**TEXTE DE L'EXERCICE:**
Après avoir reçu une lettre anonyme, l’inspecteur de police Neil Howie (Edward Woodward) débarque sur une petite île reculée des Hébrides écossaises pour y enquêter sur la disparition d’une jeune fille. Chrétien dévot, il y découvre une communauté repliée sur elle-même, vouant un culte aux dieux païens. Lord Summerisle (Christopher Lee), dont l’ancêtre a introduit la culture de fruits rares qui a fait la richesse de ses habitants, y cumule les fonctions de chef civil et d’autorité religieuse.

The Wicker Man – aussi connu sous son titre français, Le Dieu d’osier – est un film mythique. Il compte au nombre des 1001 films à voir avant de mourir. Sa scène finale est d’anthologie. Le film lui doit sa célébrité. Mais l’intérêt du film ne s’y résume pas.

**CONSIGNE 1:**
Dites si chacune des affirmations suivantes est conforme au texte sur The Wicker Man. Répondez par oui ou par non et citez à l'identique les mots du texte qui tranchent.
(a) L'inspecteur Neil Howie se rend sur l'île après avoir reçu une lettre anonyme.
(b) Lord Summerisle n'exerce sur l'île que l'autorité religieuse.
(c) L'intérêt du film se réduit à sa scène finale.
**CONSIGNE 2:**
Reproduisez fidèlement le passage du texte sur The Wicker Man qui va de « Après avoir reçu » jusqu'à « et d’autorité religieuse. » inclus.

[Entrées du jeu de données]
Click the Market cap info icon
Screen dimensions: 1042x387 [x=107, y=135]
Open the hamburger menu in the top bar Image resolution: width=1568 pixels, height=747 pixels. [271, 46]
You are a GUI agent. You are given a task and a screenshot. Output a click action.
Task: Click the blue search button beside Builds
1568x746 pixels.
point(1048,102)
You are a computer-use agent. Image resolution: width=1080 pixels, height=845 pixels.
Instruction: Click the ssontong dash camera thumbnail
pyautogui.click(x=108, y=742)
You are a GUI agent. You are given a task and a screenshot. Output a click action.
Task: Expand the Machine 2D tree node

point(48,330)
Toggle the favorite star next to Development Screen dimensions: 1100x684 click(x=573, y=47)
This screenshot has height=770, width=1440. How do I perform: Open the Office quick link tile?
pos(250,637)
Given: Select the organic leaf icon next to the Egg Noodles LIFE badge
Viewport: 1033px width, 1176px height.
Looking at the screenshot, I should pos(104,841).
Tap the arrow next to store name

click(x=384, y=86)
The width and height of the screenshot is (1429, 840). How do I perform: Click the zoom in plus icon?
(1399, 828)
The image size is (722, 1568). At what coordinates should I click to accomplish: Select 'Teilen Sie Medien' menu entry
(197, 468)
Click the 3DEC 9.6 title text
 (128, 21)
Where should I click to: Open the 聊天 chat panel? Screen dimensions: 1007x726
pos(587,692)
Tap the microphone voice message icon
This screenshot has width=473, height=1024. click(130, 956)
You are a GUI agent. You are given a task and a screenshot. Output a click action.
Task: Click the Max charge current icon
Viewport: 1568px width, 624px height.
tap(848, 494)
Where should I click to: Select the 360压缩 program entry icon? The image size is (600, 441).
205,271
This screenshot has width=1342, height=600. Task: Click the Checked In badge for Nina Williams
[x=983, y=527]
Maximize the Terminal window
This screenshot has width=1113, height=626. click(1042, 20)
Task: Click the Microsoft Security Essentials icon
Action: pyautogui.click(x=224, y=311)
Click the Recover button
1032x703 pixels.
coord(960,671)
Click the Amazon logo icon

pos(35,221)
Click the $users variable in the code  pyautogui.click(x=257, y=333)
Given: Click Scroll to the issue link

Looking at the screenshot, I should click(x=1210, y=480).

**RÉPONSE FINALE 1:**
(a) Oui : « Après avoir reçu une lettre anonyme, l’inspecteur de police Neil Howie (Edward Woodward) débarque sur une petite île reculée des Hébrides écossaises »
(b) Non : « y cumule les fonctions de chef civil et d’autorité religieuse »
(c) Non : « Mais l’intérêt du film ne s’y résume pas. »

**RÉPONSE FINALE 2:**
Après avoir reçu une lettre anonyme, l’inspecteur de police Neil Howie (Edward Woodward) débarque sur une petite île reculée des Hébrides écossaises pour y enquêter sur la disparition d’une jeune fille. Chrétien dévot, il y découvre une communauté repliée sur elle-même, vouant un culte aux dieux païens. Lord Summerisle (Christopher Lee), dont l’ancêtre a introduit la culture de fruits rares qui a fait la richesse de ses habitants, y cumule les fonctions de chef civil et d’autorité religieuse.